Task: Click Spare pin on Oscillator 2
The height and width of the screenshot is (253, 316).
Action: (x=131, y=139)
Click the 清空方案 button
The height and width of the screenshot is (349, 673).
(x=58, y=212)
☆ ☆ ☆
▶ _Your goal_
Only the lines from the one that contains "The height and width of the screenshot is (253, 316)." to the end of the data should be output, exactly as they appear.

▶ _Solved problem_
The height and width of the screenshot is (253, 316).
Action: (x=131, y=139)
Click the 清空方案 button
The height and width of the screenshot is (349, 673).
(x=58, y=212)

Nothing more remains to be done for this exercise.